Car le but d’ATR est de pouvoir, un jour, détruire le système « toxique par essence » afin de « reconstruire par-dessus une société paysanne et artisanale. » « Mais, malheureusement, personne n’a envie de perdre un certain confort, par exemple, se passer de son téléphone portable. »

Le parking Vilaine ? Du « greenwashing »

À ce titre, Loïc ne l’a pas tout à fait encore abandonné car depuis quelques mois, il fait usage de son portable en publiant régulièrement des vidéos sur les réseaux sociaux, notamment sur TikTok, afin de présenter les idées du mouvement, face caméra.

Notre approche est anti technologique au sens où on rejette les conséquences de l’industrialisation […] mais pour autant, on n’estime pas qu’il faut individuellement se passer des technologies […] Moi je n’ai pas de scrupules à les utiliser […] On va s’en servir pour donner envie aux gens de transformer cette société, justement.

Loïc
Militant d’ATR

C’est donc par ce canal que le jeune homme parle notamment du parking Vilaine, « une idée séduisante sur le papier » mais « problématique » à plusieurs égards – notamment parce que l’ambition écologique de découvrir la Vilaine, en déconstruisant le parking, est « ridicule » face aux réels enjeux climatiques (voir ci-dessous). Un exemple de greenwashing que fustige particulièrement ATR.

@loicecologie

🔴 A #Rennes le #PartiSocialiste tente encore et toujours de se maintenir au pouvoir par de petits greenwashing minables… Je vous illustre ça ce soir avec l’exemple de l’aménagement pseudo « écolo » du fleuve #Vilaine 🤨

♬ son original – Loïc – Écologie sans compromis

Les sujets ne s’arrêtent pas là puisque Loïc y parle d’écologie radicale, d’écologie punitive, de l’autoroute A69, de Marine Tondelier, de la cancel culture… mais également de ses détracteurs.

Ceux qui leur tournent le dos

Une série de vidéos est ainsi consacrée à débunker les propos de Reporterre qui a rédigé, le 8 octobre dernier, un article intitulé « Survivalisme, discipline et antiféminisme : plongée dans le collectif Anti-tech Résistance ».

Un papier qui ne fait pas la part belle à ATR, loin de là. Le média indique en effet que les militants antifascistes, les activistes écologistes et les collectifs technocratiques critiquent vivement Anti-tech résistance. Ils seraient une « bande de fascistes » puisque ATR indiquerait ouvertement ne pas vouloir militer « pour des causes progressistes (féminisme, antiracisme, luttes LGBT, animalisme, écologisme, etc.) […] car les luttes sociales accentuent la résilience du système technologique ».

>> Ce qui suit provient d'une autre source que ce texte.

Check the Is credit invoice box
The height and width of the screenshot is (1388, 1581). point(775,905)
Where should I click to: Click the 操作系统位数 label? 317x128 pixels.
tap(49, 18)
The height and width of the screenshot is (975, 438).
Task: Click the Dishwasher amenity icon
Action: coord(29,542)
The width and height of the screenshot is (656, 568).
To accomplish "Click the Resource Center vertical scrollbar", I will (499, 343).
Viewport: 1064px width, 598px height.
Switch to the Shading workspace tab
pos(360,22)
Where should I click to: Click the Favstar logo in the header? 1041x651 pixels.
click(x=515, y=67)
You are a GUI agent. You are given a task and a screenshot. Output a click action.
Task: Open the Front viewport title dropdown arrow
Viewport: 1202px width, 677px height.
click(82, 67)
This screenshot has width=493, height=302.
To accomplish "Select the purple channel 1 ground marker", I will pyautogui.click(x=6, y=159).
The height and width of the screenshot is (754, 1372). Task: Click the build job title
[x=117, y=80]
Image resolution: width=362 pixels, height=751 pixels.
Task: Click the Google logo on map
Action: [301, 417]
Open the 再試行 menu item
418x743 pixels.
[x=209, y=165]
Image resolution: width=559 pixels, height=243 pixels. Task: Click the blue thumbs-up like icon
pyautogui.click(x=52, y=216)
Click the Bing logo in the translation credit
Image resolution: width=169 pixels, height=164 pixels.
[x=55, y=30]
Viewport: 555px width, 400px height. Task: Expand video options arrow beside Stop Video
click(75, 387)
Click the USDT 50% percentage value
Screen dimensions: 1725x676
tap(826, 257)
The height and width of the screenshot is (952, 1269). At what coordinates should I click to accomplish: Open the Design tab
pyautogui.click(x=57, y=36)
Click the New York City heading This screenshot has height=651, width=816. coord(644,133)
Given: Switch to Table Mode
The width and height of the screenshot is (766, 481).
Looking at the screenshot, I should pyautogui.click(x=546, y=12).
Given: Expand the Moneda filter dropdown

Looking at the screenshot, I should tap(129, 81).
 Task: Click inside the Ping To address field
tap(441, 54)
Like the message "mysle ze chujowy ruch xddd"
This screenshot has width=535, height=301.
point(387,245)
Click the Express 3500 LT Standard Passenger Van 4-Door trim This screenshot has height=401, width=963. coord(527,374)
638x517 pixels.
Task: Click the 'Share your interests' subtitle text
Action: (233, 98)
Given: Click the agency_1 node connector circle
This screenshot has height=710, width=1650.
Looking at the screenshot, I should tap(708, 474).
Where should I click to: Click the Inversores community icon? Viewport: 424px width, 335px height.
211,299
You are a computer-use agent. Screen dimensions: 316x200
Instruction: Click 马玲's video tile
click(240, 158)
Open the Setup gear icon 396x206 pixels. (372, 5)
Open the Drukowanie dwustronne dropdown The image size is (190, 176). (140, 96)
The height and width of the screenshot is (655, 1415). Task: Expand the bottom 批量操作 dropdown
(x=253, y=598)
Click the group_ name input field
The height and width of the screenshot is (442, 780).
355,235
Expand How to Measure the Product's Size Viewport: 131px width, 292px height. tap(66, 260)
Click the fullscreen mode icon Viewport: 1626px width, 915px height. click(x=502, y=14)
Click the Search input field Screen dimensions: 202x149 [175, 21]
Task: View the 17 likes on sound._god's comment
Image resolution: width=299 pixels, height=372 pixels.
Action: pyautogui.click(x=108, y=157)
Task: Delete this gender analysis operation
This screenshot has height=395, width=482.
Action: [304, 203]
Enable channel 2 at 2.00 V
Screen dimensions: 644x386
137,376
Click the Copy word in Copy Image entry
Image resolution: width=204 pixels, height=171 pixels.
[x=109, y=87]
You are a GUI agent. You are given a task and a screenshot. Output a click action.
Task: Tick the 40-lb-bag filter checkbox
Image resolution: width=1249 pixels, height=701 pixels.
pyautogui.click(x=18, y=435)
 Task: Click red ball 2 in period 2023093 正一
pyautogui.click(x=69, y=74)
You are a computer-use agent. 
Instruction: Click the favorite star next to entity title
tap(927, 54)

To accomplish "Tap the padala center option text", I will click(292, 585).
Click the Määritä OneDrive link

Leur idéologie remettrait également en cause la médecine moderne, « empêchant l’autonomie et justifiant l’asservissement », comme on peut le lire ici. Reporterre indique même : « La pilule contraceptive est ainsi résumée à un « emprisonnement quotidien », l’IRM n’existe « pas sans structures énergétiques militarisées et sans extraction minière », la PMA est une « artificialisation de la reproduction ».

Une approche qui « ne plaît pas aux gens »

Anti-tech résistance a par ailleurs été évincé d’une assemblée générale Bloquons tout par d’autres collectifs militants.

Localement, à Rennes, ATR rencontre quelques difficultés à trouver des locaux pour organiser des cinés-débats ou du moins, des temps d’échanges.

Plusieurs bars et salles associatives nous ont déjà été prêtés […] mais ce n’est pas toujours facile car l’écologie mainstream, comme la MCE [Maison de la consommation et de l’environnement, N.D.L.R], n’a pas forcément la même vision que nous.

Loïc

Les associations ou collectifs de gauche, écologistes, ont-ils un regard critique sur l’antenne d’ATR ? Après un temps d’hésitation, Loïc et Haud confirment. « Oui, on est un peu à contre-courant », glisse Haud. « Nous, notre approche est plus en rupture […] cela ne plaît pas aux gens », résume Loïc.